Using Twitter Audit, Scottish digital skills academy CodeClan has analyzed the top 20 most-followed accounts on the social media platform, from Barack Obama to Britney Spears. And, it finds, Musk would lose 13.5 million followers, around 14 per cent of his total count, if fake accounts were wiped from the site.

Musk this week abandoned his legal battle to avoid taking over Twitter, agreeing to pay $44 billion, or $54.20 per share. He had previously tried to pull out of the deal on the grounds that Twitter had misrepresented the number of fake accounts in its filings with the Securities and Exchange Commission (SEC).

Such automated accounts purport to belong to real people, but are devoted to spreading misinformation and financial scams. "Often cybercriminals use Twitter bots on a large scale to spread harmful and malicious content, and social media platforms need to step in by introducing further security measures to help address the issue," says .

Musk has said he wants to bring numbers down to less than five per cent, claiming back in May that the true figure was at least four times as high. Spam bots were the 'single most annoying problem' on Twitter, he said.

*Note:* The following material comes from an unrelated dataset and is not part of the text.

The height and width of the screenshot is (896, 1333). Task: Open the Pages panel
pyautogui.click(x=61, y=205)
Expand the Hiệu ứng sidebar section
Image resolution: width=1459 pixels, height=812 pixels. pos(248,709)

Musk, though, would be far from the biggest loser if all these fake accounts were eliminated. Justin Bieber would lose the greatest number of followers - 19.2 million from a total of 114.2 million. However, Britney Spears would lose the highest percentage, with an astonishing 48 per cent of her 55.8 million followers appearing to be fake.

Barack Obama would lose 14.6 per cent of his 131.9 million followers, and Katy Perry 21.4 per cent of her 108.9 million follower count.

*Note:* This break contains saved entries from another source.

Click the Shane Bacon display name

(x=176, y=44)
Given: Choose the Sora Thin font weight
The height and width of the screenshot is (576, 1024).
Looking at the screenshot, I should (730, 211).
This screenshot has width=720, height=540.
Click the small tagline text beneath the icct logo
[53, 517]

"We think it is incredibly important that bot and spam accounts get removed from the platform of Twitter. The vast number of spam accounts is harming user experience, endangering legitimate users and profiles," says Linda Scott, chief marketing officer at CodeClan.

"Whilst we do understand that the problem is more complex than simply removing a user, the issue needs to be addressed and rules put in place."